Hong Kong, world’s most overvalued housing market, is at greatest risk of bubble, says UBS
City’s residential prices have risen by more than 10 per cent over the past four quarters and UBS predicts these booming prices will slow in near future
Hong Kong remains the world’s most overvalued housing market and is at the greatest risk of a property bubble, according to UBS Global Wealth Management on Thursday.
Besides Hong Kong, property values over the past year also soared in Munich, Toronto, Vancouver, London and Amsterdam, according to UBS’s Global Real Estate Bubble Index 2018.
Toronto and London remained at risk of a property bubble, even as their real estate prices have softened in the last year, the report said.
The study found price overvaluation in most major financial centres, with Chicago standing alone as the only undervalued city among the 20 ranked in the survey.
Unlike the period leading up to the 2008 global financial crisis, there is little evidence of excesses in lending and construction, while mortgage volumes are growing at only half the rate.
“Although many financial centres remain at risk of a housing bubble, we should not compare today’s situation with pre-crisis conditions,” said Mark Haefele, chief investment officer at UBS Global Wealth Management. “Nevertheless, investors should remain selective within housing markets in bubble risk territory such as Hong Kong, Toronto and London.”
UBS said cities that rated as being in bubble risk territory where at “an elevated risk of a large price correction”.
Price bubbles are also notoriously hard to identify, as “a non-ambiguous identification is only possible after the bubble bursts,” the bank said.
In Hong Kong residential prices have risen by more than 10 per cent over the past four quarters, in inflation-adjusted terms.
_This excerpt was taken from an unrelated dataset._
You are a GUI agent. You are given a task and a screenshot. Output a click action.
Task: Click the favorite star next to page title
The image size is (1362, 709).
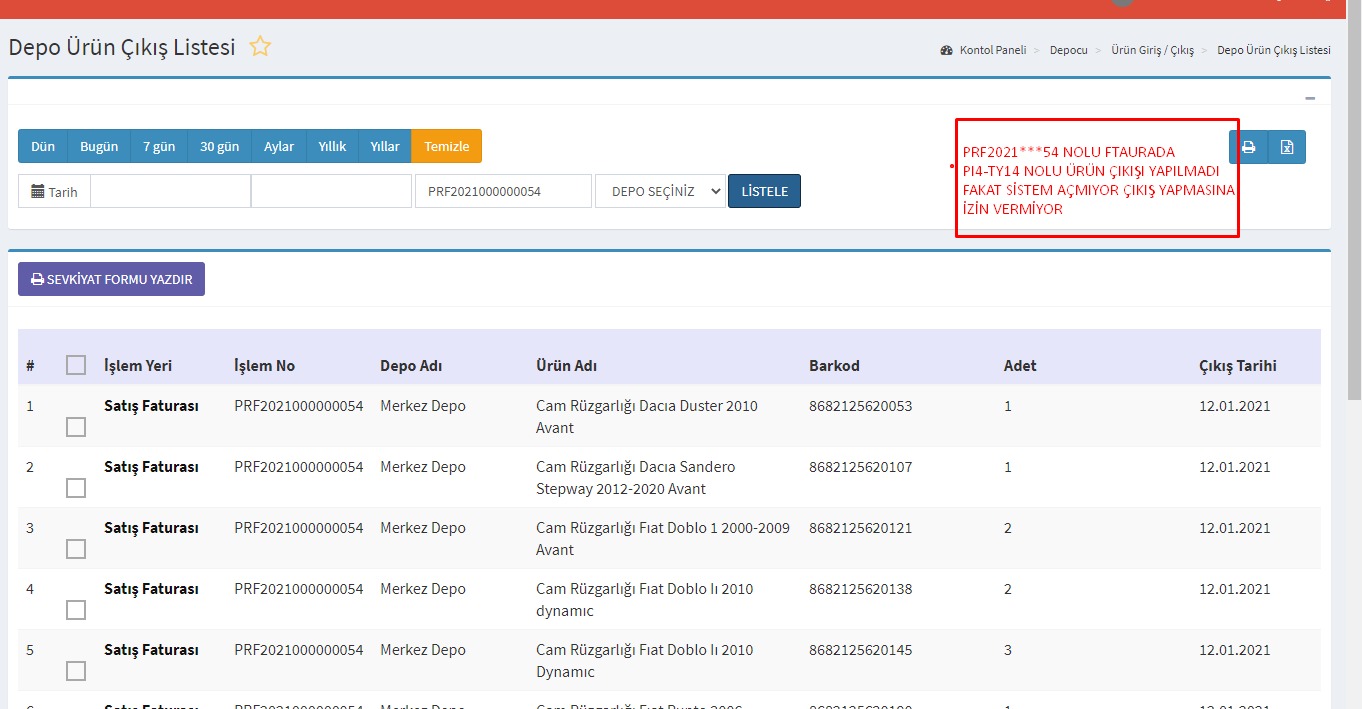(x=260, y=47)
Affordability in Hong Kong has deteriorated more than in any other major city during the past decade, as demand remains high in an undersupplied market.
UBS predicted the city’s booming prices to slow in the near future, but said a sharp price correction is unlikely.
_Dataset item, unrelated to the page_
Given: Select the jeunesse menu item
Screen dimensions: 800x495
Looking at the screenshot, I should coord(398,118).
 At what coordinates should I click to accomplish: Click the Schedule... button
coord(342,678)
Elsewhere in Asia, Singapore was one of the few cities where affordability has improved over the past decade. After six years of correction prices rose 9 per cent over the last four quarters, but the Lion City is still considered as a “fair valued territory”.
Boston and Milan were also noted as fairly valued, while Stockholm remained at risk even as prices have slipped 7 per cent since the middle of last year. Sydney was another market at risk, even as its prices have “slid moderately as tighter lending conditions diminished overall affordability”, the report said.
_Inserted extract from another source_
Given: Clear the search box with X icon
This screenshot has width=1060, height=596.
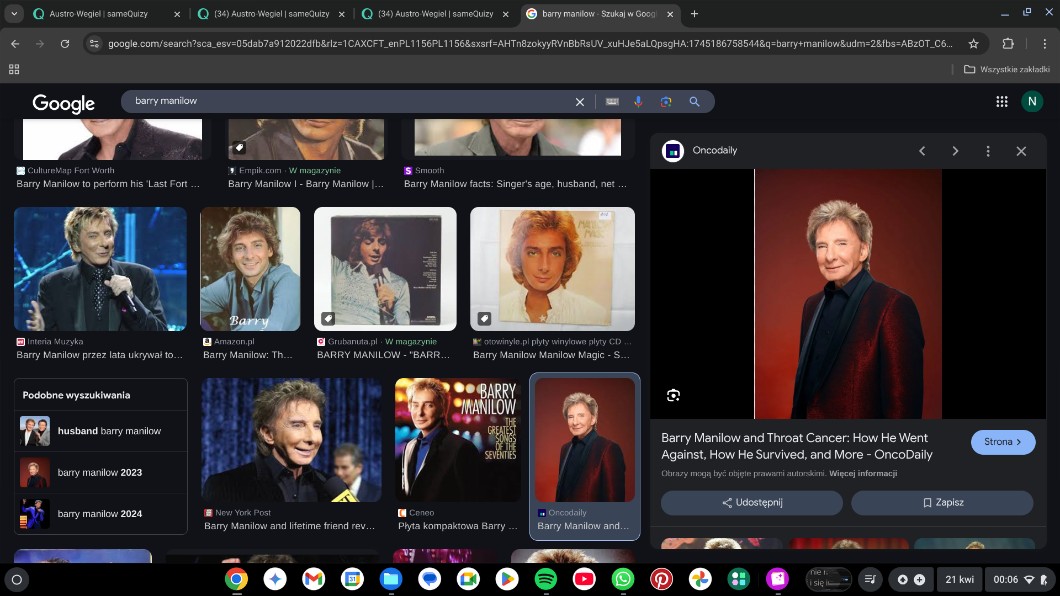Looking at the screenshot, I should pyautogui.click(x=579, y=101).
“The median total return on housing in the most important developed market financial centres was 10 per cent annually over the past five years, accounting for an imputed rental income and book profits from rising prices,” said Claudio Saputelli, head of real estate at UBS Global Wealth Management’s Chief Investment Office. “How appealing returns will be in the next few years is questionable. We recommend caution when buying residential real estate in most of the biggest developed market cities.”
During the past year, housing price growth has moderated in key cities, with a broad measure showing gains of 3.5 per cent on average, considerably less than in previous years. UBS noted, however, that prices were still gaining at a pace above the 10-year average.
An “explosive trend” continued in Hong Kong and Vancouver, as well as the main Euro zone economic centres.
All Euro zone cities apart from Milan recorded a higher index score over the last four quarters, led by income growth, excessively low borrowing rates and bullish expectations, said UBS.
Meanwhile prices in London fell by more than 5 per cent in real terms.
In the US, San Francisco, Los Angeles and New York were rated as “overvalued”.
San Francisco saw prices rise 9 per cent in comparison to last summer, and are now up 20 per cent from their previous peak in 2006.
UBS cautioned that Hong Kong would likely enter into an era where prices swings are the new normal.
“Price volatility also has to be taken into account: in such a speculative market environment macroeconomic uncertainty, e.g. on Sino-US trade or on the yuan can weigh on sentiment at any time. Moreover, further regulatory tightening is a threat to the overheated market.”
UBS said cities experiencing strong overvaluation in real estate should not be expected to continue appreciating in the long term.